Steve Gasking, lead consultant with change management business Thirsty Minds, also welcomes a digital maturity approach rather than a focus on being paperless.
He argues that IT alone does not fix broken systems: “It’s 80 per cent about adapting and getting the process right, sorting out the workflows with the existing paper system, and then it’s 20 per cent about the software and the coding.
“If you don’t have the foundations in place before you overlay the IT, it will fall over.”
There’s also the question of where NHS leaders should put their priorities to get the best results.
Mr Gasking says: “Two strong areas for emphasis need to be outpatient booking processes and digital dictation, both of which speed up services. If you get the patient pathway working faster the whole system will work better.”
While many NHS organisations have done fine jobs of introducing new technology, there is often a tendency to underestimate the amount of time needed.
The existing system had got “out of hand”, with clinicians producing letters in different styles and of varying quality
“I’ve seen cases where a couple of years after EPRs are introduced there is still a lot of paper floating around,” he says.
And then there is the question of whether paper is necessarily a bad thing. As Mr Gasking points out, it will take another generation before our whole population are digital natives.
These elements all come together at the Sandwell and West Birmingham Hospitals Trust, which is introducing the Winscribe Text solution for clinical correspondence.
According to Neil Walker, the trust’s digital dictation project manager, the existing system had got “out of hand”, with clinicians producing letters in different styles and of varying quality.
The first job was to sit down with them and design new templates that were clear, precise and patient friendly.
Once fully rolled out, by Spring 2017, Winscribe Text will have 1,000 users, generating around 5,000 outpatient letters a week.
The voice recognition technology will allow them to create the letter just by speaking into a microphone. Secretaries will then act as proof readers and will have access to a digital speech recording for corrections and changes.
A whole series of bottlenecks will be eliminated as old-fashioned tape recorders can be done away with, along with the need for error-prone audio typing.
Mr Walker says: “Letters will go to GPs electronically, which will make it very quick.
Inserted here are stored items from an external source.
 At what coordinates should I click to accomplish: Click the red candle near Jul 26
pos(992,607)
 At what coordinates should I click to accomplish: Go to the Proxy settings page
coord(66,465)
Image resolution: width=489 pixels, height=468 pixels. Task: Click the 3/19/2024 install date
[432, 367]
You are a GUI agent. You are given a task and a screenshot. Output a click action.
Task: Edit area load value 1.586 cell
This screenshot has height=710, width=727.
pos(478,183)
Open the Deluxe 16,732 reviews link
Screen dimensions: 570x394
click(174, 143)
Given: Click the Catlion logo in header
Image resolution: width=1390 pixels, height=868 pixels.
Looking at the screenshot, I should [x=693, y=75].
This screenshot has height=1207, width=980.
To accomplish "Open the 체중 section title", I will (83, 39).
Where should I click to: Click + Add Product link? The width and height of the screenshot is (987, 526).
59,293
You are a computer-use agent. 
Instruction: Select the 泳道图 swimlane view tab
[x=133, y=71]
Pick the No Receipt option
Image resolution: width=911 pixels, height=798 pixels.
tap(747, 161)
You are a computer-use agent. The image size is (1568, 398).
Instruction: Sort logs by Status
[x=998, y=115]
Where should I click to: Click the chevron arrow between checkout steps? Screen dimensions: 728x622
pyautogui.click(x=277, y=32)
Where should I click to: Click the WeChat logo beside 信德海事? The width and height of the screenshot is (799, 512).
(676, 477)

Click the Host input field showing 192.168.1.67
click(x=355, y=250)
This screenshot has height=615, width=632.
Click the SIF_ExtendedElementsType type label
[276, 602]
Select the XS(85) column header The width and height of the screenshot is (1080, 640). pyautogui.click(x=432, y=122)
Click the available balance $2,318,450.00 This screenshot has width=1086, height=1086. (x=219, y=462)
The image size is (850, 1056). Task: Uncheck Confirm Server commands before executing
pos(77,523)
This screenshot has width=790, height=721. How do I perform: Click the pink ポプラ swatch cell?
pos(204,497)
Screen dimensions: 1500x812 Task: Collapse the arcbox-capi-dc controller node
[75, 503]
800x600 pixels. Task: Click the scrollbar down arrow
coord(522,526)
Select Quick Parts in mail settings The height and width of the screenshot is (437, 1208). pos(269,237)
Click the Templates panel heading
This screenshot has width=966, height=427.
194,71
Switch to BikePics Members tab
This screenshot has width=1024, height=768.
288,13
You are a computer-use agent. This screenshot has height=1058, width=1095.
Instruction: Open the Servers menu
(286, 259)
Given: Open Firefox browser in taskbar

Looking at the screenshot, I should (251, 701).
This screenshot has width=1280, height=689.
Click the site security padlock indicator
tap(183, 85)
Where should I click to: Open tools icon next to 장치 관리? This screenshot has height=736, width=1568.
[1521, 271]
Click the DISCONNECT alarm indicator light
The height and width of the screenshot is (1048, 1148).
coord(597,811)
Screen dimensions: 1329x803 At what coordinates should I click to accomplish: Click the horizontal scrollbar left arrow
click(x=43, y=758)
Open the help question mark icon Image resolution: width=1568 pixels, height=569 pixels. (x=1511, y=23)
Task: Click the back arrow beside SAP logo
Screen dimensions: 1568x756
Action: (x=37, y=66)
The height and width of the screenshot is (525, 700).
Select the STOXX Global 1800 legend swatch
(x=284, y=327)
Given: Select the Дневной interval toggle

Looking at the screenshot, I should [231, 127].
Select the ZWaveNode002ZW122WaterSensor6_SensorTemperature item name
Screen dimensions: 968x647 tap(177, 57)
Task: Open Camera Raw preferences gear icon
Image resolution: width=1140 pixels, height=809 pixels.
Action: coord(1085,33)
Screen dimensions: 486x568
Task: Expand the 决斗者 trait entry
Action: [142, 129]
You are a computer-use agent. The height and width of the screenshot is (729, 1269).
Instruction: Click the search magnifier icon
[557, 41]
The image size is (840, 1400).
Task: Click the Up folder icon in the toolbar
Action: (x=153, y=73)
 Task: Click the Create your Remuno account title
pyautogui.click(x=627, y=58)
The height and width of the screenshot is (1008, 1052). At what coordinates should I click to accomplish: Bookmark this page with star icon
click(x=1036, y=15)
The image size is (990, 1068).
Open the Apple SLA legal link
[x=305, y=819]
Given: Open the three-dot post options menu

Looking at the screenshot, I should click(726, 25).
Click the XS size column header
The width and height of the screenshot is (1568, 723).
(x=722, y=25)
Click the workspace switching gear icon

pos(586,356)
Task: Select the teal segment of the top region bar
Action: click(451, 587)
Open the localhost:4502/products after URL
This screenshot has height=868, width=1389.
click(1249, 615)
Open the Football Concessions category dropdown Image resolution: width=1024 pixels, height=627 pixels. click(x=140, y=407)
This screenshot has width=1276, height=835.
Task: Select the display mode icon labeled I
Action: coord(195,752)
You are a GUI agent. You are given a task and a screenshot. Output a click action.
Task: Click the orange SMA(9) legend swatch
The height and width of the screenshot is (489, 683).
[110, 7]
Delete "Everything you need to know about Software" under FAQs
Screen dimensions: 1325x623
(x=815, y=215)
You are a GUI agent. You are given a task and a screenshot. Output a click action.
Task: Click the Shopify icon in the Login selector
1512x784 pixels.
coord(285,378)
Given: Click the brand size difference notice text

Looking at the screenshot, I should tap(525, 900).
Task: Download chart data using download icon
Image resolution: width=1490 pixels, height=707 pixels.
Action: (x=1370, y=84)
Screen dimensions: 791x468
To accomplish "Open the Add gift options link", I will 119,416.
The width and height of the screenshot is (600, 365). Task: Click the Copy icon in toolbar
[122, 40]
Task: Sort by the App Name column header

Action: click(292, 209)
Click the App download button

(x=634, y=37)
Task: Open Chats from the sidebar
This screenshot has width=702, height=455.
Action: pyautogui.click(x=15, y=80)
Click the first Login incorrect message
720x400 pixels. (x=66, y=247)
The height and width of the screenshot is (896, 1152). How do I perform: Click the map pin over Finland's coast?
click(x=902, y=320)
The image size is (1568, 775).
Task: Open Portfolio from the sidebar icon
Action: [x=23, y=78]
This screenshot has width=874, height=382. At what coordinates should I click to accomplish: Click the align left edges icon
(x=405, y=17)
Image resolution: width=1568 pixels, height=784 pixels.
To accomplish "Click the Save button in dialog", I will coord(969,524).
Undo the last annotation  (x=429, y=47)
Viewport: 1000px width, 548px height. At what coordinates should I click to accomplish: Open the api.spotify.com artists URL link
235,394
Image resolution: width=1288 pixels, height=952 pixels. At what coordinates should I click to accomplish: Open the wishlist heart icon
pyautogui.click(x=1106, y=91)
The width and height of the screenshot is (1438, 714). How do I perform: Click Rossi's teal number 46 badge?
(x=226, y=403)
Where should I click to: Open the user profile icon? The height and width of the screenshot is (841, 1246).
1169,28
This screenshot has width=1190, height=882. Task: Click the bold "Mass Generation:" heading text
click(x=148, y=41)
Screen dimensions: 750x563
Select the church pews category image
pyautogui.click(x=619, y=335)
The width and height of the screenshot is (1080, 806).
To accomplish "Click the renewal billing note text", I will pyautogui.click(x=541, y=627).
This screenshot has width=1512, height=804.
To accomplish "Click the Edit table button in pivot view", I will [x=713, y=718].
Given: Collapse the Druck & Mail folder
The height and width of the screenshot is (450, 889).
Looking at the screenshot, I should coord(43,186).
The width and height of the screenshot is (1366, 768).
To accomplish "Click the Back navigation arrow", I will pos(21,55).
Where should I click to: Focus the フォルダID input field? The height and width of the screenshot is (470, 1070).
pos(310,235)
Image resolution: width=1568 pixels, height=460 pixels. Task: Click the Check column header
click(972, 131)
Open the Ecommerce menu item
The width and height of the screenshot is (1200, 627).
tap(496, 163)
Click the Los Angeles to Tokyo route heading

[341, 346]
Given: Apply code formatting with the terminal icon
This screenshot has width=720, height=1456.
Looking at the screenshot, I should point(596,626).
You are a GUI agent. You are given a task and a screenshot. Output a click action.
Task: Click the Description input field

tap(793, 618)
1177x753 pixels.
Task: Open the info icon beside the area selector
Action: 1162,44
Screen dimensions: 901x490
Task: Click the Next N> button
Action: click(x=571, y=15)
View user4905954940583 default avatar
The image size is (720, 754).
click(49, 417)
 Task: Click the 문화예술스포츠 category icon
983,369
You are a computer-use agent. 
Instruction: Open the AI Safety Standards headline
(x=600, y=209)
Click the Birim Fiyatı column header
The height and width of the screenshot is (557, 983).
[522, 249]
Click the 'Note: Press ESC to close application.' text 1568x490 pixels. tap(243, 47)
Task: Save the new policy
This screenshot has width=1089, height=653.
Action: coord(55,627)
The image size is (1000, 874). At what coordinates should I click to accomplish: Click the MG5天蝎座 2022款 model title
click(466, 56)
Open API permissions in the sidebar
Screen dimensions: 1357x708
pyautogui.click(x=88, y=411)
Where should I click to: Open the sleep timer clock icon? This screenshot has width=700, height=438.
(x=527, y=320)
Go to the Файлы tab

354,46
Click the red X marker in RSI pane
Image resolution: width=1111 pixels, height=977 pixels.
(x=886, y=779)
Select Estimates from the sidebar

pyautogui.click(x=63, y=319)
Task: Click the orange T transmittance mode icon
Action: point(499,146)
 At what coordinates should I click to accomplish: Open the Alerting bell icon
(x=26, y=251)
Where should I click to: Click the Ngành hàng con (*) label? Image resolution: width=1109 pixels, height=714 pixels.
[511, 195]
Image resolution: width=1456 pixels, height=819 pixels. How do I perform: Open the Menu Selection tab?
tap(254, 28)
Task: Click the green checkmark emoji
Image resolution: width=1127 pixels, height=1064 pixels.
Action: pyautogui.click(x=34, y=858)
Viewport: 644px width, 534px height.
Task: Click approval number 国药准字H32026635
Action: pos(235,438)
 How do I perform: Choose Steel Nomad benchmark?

We are eventually looking forward to changing delivery to patients as well by moving away from printing, envelope stuffing and posting and over to electronic delivery by email or through portals.”
In the meantime there will be many opportunities to make the best of paper by dictating and printing letters instantly so they can be handed to patients on their way out of a clinic.
Perhaps most important of all is that the project is part of a wider operational improvements strategy that includes electronic patient records, which has been designed so that the benefits multiply as each part of the jigsaw falls into place.
This fits with Wachter’s top priority in his list of findings and principles – that digitisation should be carried out for the right reasons, with the goal of “better health, better healthcare, and lower cost”.
In line with the King’s Fund and with Gasking, the Wachter review also emphasises that gains are not just from better technology but also demand a “reconfiguration of the workforce, local adaptation to digital technologies, and a reimagining of the work.”
They also stress that success in moving towards a digital future requires the engaging and upskilling all those, especially the clinicians, who will use new IT.
There are also notes of caution. The King’s Fund accepts the suggestion that the deadline for going digital should be extended to 2023 but expresses concern that momentum and enthusiasm could be lost if that relaxing of the timeline is not handled carefully.
On top of that there is a recognition that right now the NHS has more than enough on its plate.
“The government must be clear about the priorities,” says Ms McKenna. “But it also has to stop adding new initiatives into the mix and not pile on more demands in such a difficult environment.”